___ Extracted records

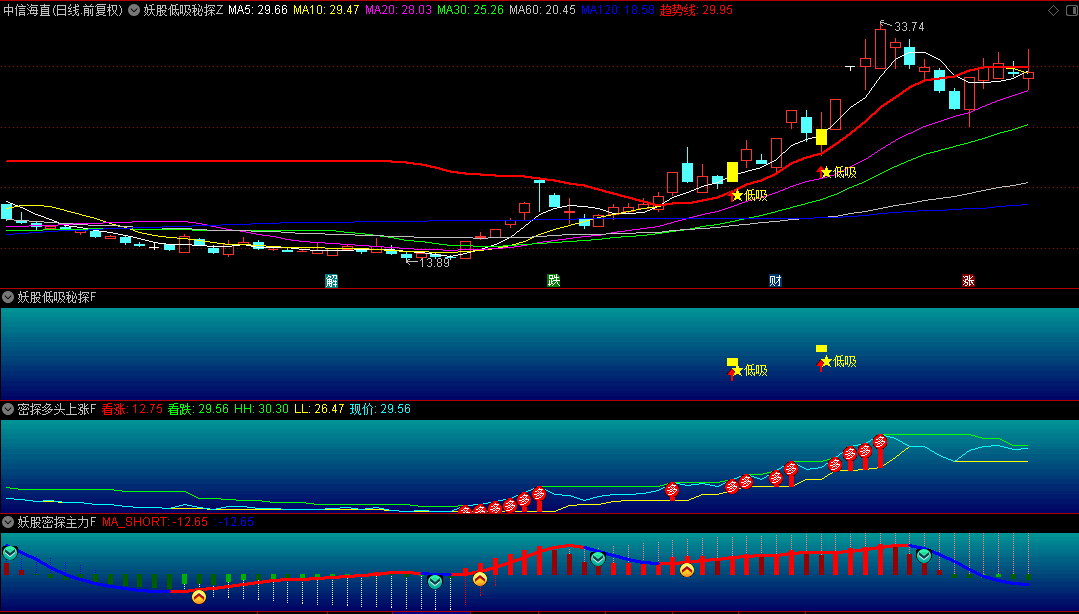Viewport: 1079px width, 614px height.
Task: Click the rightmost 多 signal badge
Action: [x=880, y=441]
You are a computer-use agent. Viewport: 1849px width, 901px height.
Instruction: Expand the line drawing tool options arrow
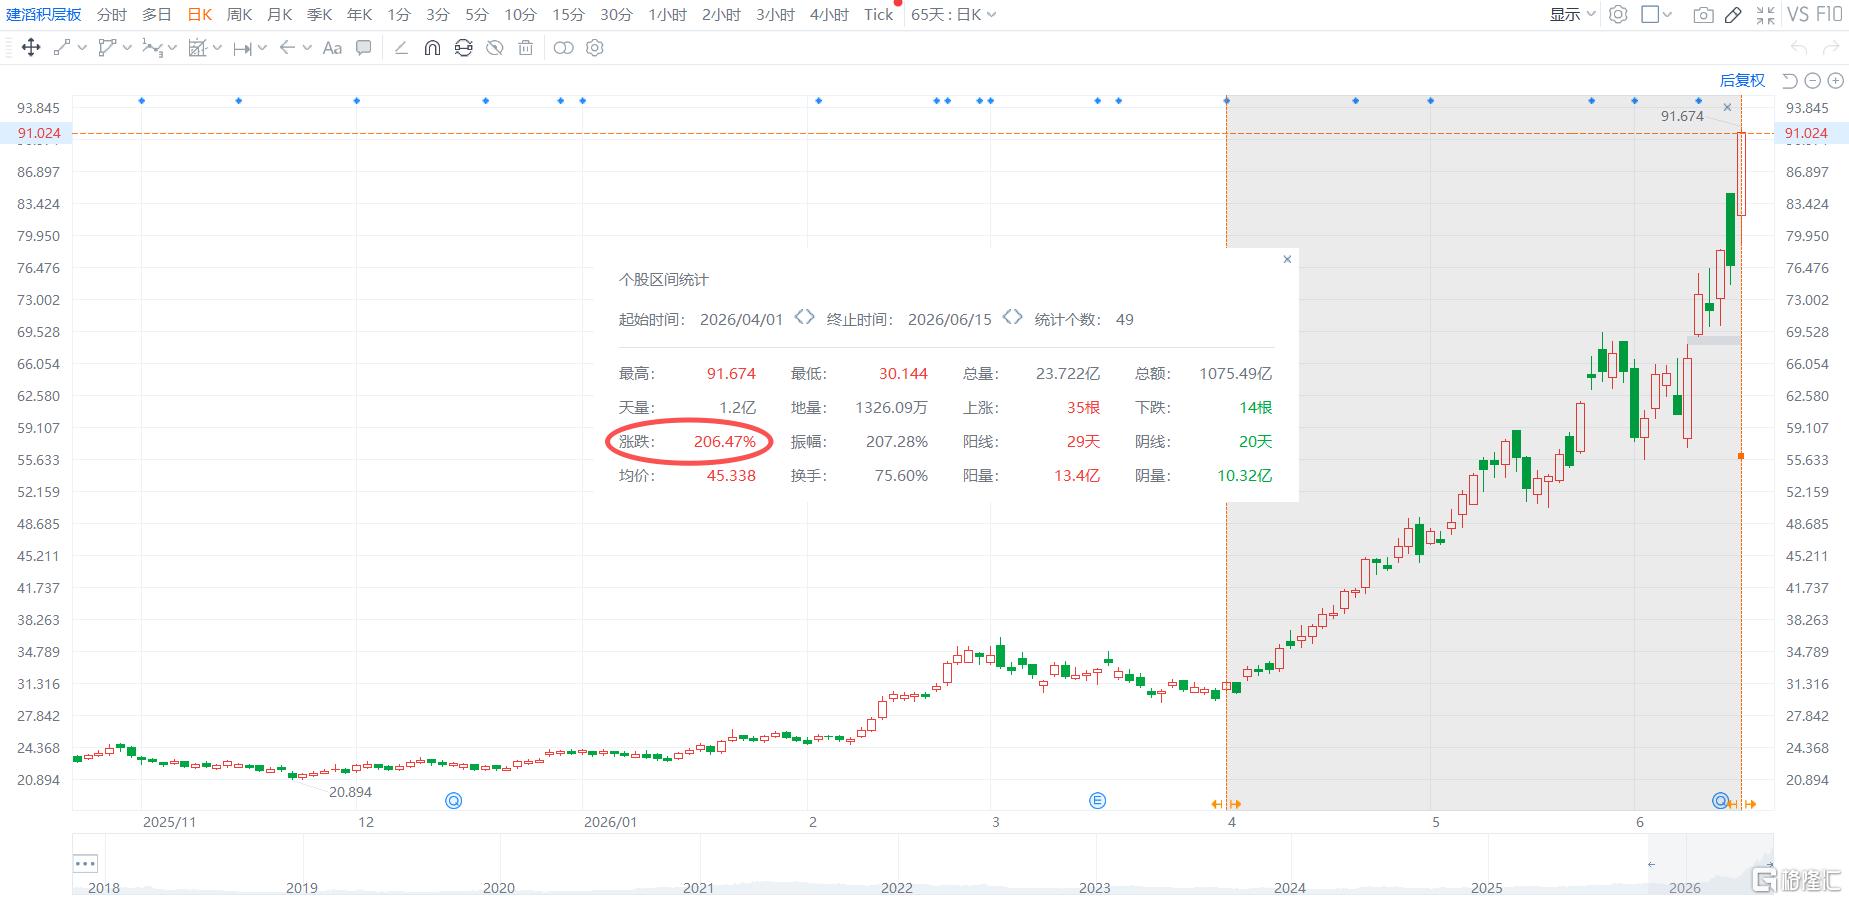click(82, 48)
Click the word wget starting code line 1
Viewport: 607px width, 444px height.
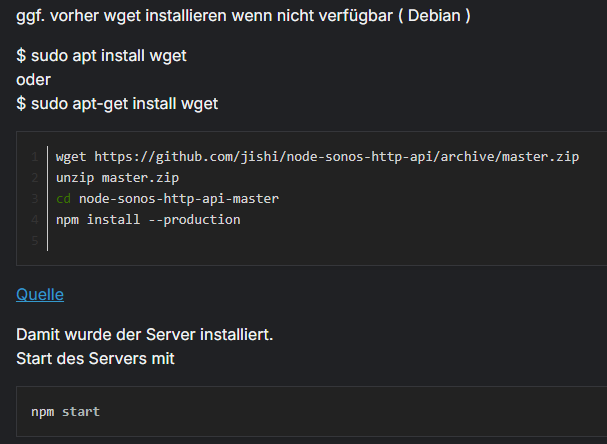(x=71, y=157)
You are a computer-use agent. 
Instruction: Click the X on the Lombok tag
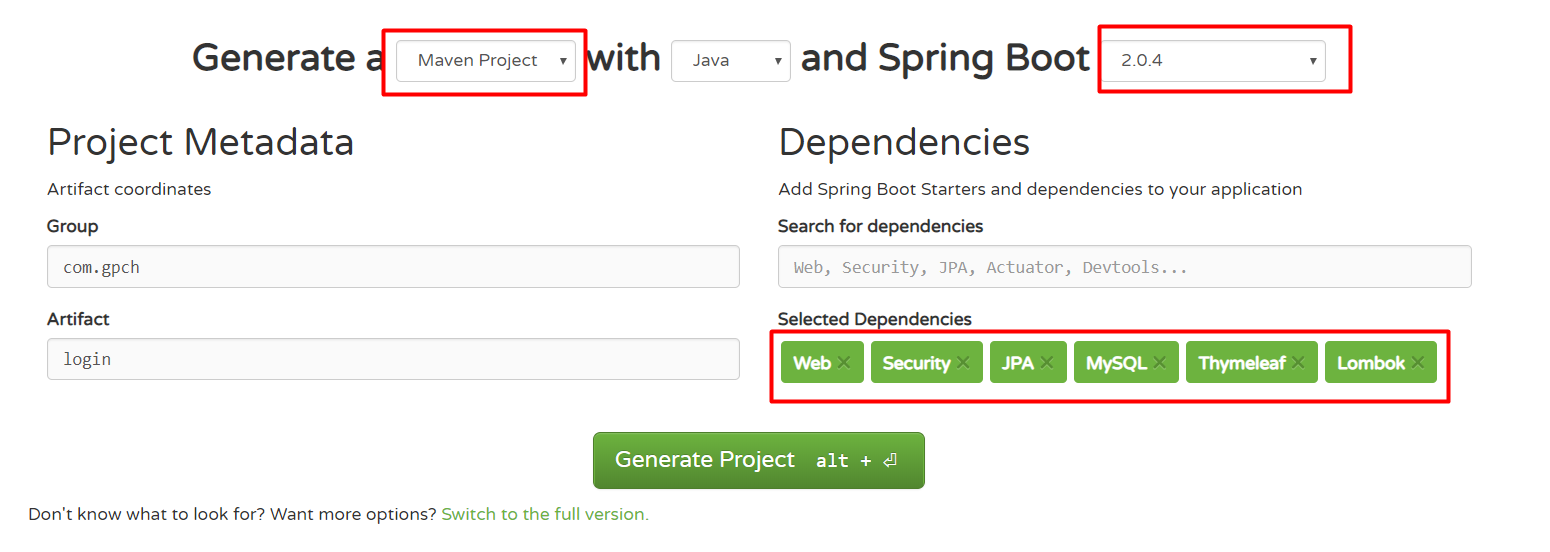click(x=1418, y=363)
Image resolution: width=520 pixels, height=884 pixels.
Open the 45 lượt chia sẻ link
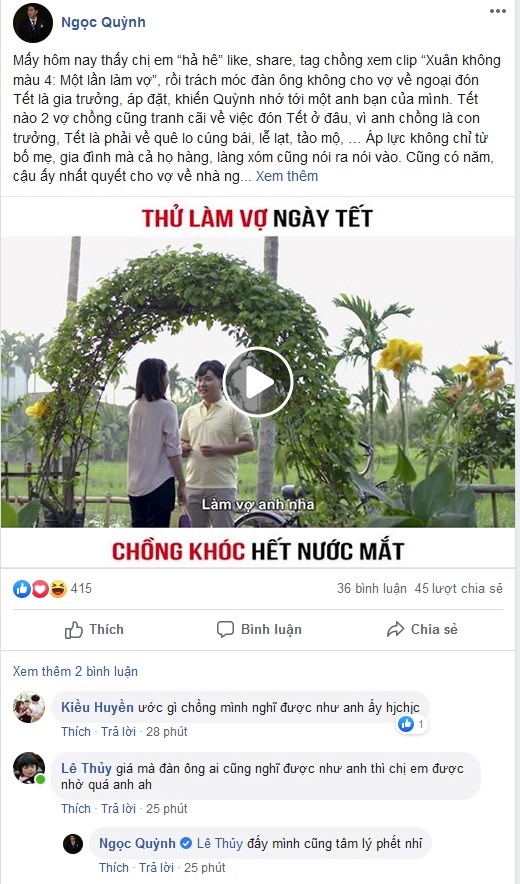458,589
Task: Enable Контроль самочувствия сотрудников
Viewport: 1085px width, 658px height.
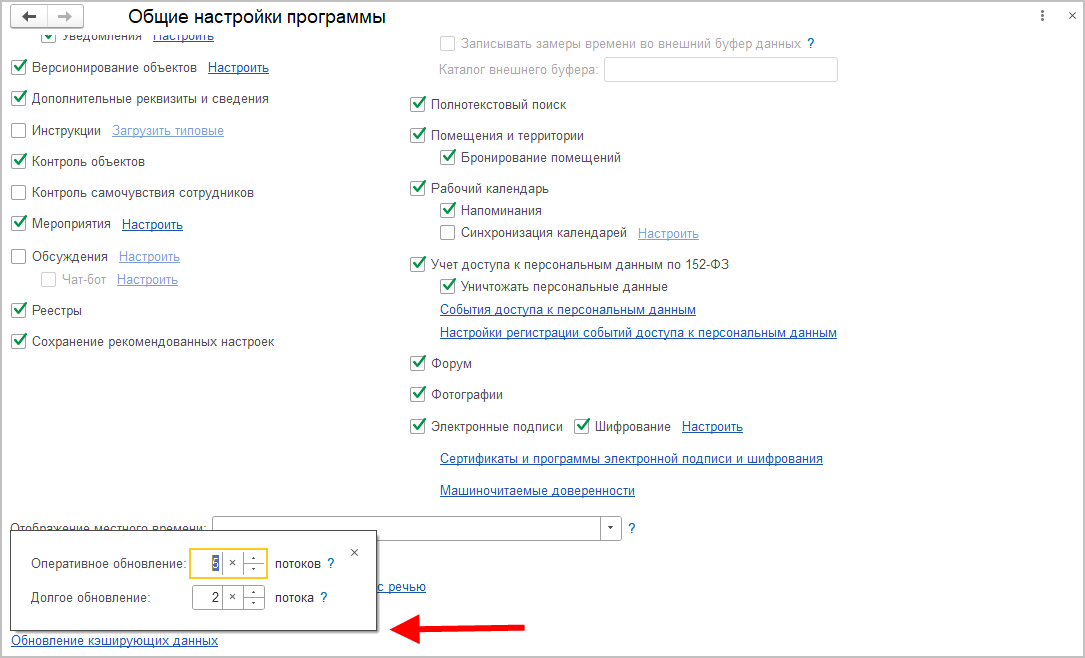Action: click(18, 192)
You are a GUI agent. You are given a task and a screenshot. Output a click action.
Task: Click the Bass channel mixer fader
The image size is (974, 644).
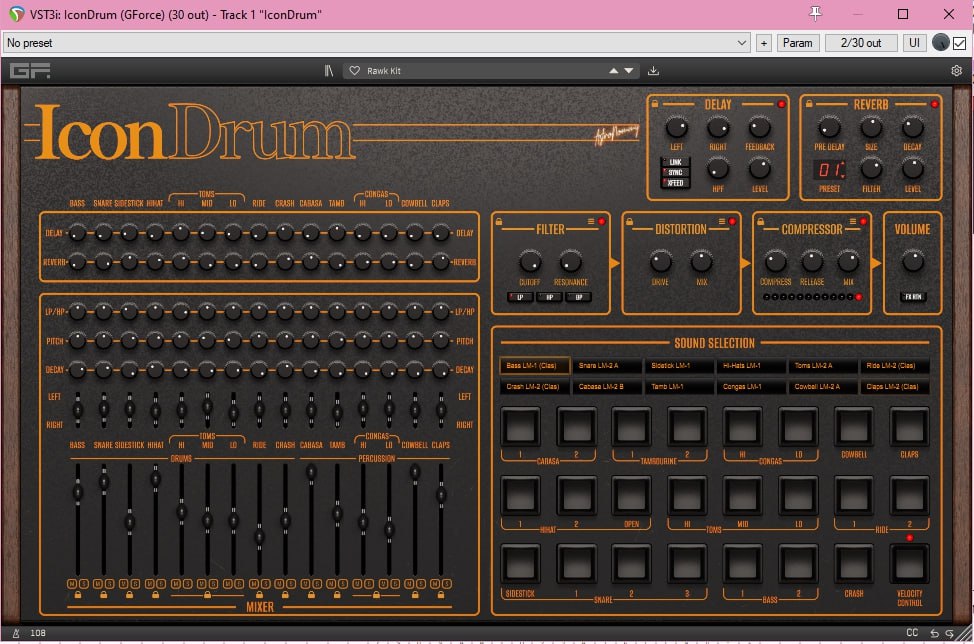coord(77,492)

______

» What the exercise asks
Rewrite the lines above with "Instruction" renamed to "Command" everywhere and nothing else changed. Leave the pictures out of your answer.

» Solution for this problem
Viewport: 1079px width, 614px height.
Task: Click the rightmost 多 signal badge
Action: [x=880, y=441]
You are a computer-use agent. Viewport: 1849px width, 901px height.
Command: Expand the line drawing tool options arrow
click(82, 48)
Click the word wget starting code line 1
Viewport: 607px width, 444px height.
(x=71, y=157)
You are a computer-use agent. 
Command: Click the X on the Lombok tag
click(x=1418, y=363)
Image resolution: width=520 pixels, height=884 pixels.
Open the 45 lượt chia sẻ link
458,589
Task: Enable Контроль самочувствия сотрудников
Viewport: 1085px width, 658px height.
Action: click(18, 192)
You are a GUI agent. You are given a task and a screenshot. Output a click action.
Task: Click the Bass channel mixer fader
The image size is (974, 644).
coord(77,492)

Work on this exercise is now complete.